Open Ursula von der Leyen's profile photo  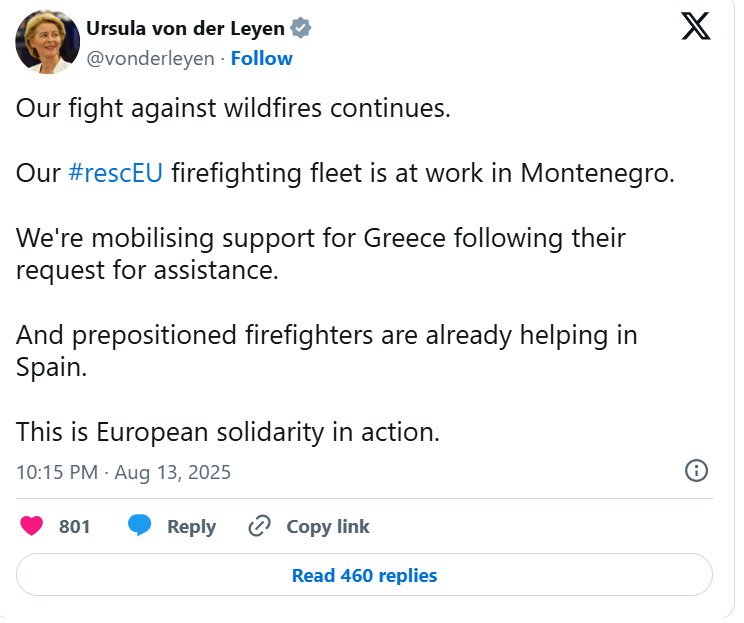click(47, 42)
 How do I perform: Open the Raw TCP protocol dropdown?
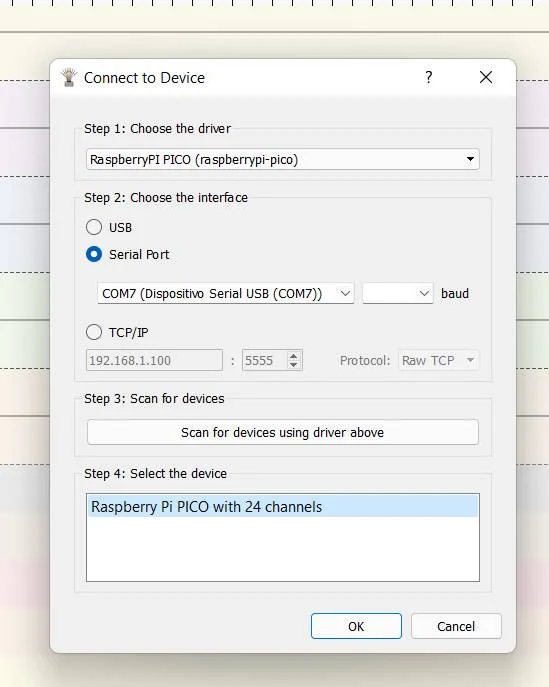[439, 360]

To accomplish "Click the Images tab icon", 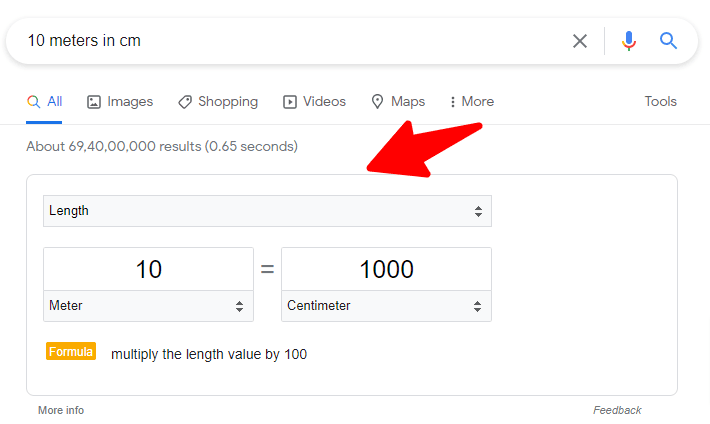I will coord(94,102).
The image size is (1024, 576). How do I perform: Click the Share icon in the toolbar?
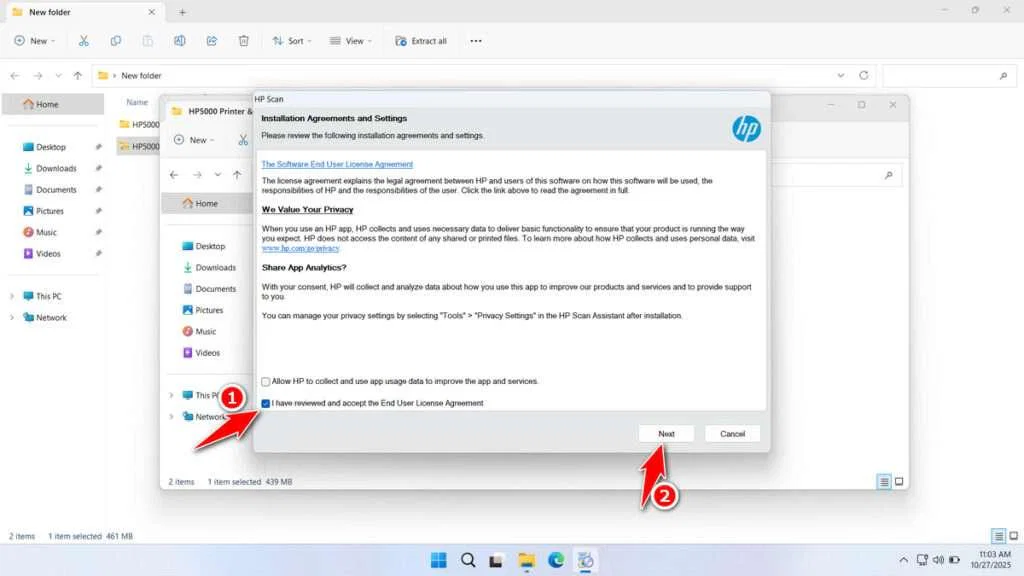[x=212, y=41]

----------------------------------------

Instructions to follow
The answer should contain only the lines from the one with "The image size" through the last line of the material, given word for word and without pictures.

Solution
The image size is (1024, 576). How do I perform: Click the Share icon in the toolbar?
[x=212, y=41]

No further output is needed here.